- First appearance: Mystery Mile
- Created by: Margery Allingham
- Portrayed by: Wally Patch George Sewell Brian Glover Cyril Shaps Brewster Mason

In-universe information
- Gender: Male
- Occupation: Manservant, Burglar, Detective
- Nationality: British

= Magersfontein Lugg =

Magersfontein Lugg is a fictional character in the Albert Campion detective novels, written by Margery Allingham. Servant and factotum to Mr Campion, Lugg is a former burglar, with a gruff manner, who hinders Campion socially as much as he helps him with detection.

== Appearances ==

Lugg first appears in Mystery Mile, where his contacts in the underworld prove useful; he goes on to be featured in most of the Campion books.

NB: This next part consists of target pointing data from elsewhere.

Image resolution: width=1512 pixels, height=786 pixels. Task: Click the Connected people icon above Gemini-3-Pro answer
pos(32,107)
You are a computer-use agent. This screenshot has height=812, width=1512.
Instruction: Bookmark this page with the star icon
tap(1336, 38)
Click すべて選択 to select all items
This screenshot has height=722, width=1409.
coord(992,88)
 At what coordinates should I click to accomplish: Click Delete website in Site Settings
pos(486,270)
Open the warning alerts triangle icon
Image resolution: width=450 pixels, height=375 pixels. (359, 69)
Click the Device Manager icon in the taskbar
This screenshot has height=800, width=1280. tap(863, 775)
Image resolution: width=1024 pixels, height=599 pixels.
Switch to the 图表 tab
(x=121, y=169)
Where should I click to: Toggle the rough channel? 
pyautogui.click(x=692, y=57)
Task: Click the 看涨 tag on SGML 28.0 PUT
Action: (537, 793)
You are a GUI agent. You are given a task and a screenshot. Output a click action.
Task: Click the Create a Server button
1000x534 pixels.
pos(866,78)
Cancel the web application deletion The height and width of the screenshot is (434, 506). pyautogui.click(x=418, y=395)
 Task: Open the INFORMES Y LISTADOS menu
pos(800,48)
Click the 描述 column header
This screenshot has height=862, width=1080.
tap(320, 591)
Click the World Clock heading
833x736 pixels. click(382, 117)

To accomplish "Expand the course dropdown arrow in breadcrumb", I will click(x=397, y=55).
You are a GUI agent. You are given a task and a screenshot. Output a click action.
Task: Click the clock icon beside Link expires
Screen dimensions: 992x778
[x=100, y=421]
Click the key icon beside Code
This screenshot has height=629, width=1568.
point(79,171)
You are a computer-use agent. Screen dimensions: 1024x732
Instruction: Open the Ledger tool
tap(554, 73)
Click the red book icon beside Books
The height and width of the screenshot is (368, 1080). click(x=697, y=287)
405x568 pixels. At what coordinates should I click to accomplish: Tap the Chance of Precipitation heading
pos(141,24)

Lugg also features in novels by John Lawton, most notably Black Out (see review on Amazon.com).

== Character ==
Lugg is a large, bald man, a former criminal who reformed after he "lost his figure". In Police at the Funeral, he has recently grown a very large white moustache, which he also sports in Sweet Danger.

Lugg, in The Fashion in Shrouds, is the originator of the sentence "It's crackers to slip a rozzer the dropsy in snide". This sentence frequently appeared in Mad magazine and has achieved some notoriety as an Internet meme, though it is seldom attributed to either Lugg or Allingham. The sentence contains English slang and means, "It's madness (crackers) to slip a policeman (rozzer) a packet of money (the dropsy) in worthless money (snide)" or "it's madness to try to bribe a policeman with counterfeit money".

Explaining why Lugg never seemed to age over the series of books, Allingham herself suggested that, like the detective's hornrimmed glasses, Lugg was “part of Mr Campion's personal accoutrements...Lugg is his sense of humour, and is disliked by some of his best friends” as a result. The pair have also been seen as a classic comic act, the one hypermanic, the other the lugubrious foil for Campion's wit. P. D. James considered the character too close to the traditional stage cockney for full effect.

Arguably, Lugg's character is more subtle and nuanced than that. Mr Campion himself displays the indifference to social standing which betokens those who have been born to it; like the legendary "true aristocrat" which it is constantly hinted that he is, he associates freely and without embarrassment with all classes of people. Lugg, in order to prick this cosmopolitan insouciance, affects—when it suits him—a comic aspiration to "better himself" and to lift both himself and Campion "out of the gutter," an aspiration constantly frustrated by Campion's insistence on mixing himself up with crime. In this way he often succeeds in shaming, or at least embarrassing, Campion, and thus the status dynamic between the two men is made far more interesting and attractive than the traditional master-servant relationship as typified by Lord Peter Wimsey and his man Bunter.

Lugg's first name has been linked to the British defeat in the Battle of Magersfontein during the Boer War.

== Portrayals ==
===Television===
In the 1959 TV series Lugg was played by Wally Patch.

George Sewell portrayed the character in a 1968 adaptation of The Case of the Late Pig for the BBC anthology series Detective.

In the 1989 series, Lugg was played by ex-wrestler turned character actor Brian Glover.

===Radio===
Many of the Campion novels have been adapted for BBC Radio over the years. Lugg has been played by Cyril Shaps and Brewster Mason.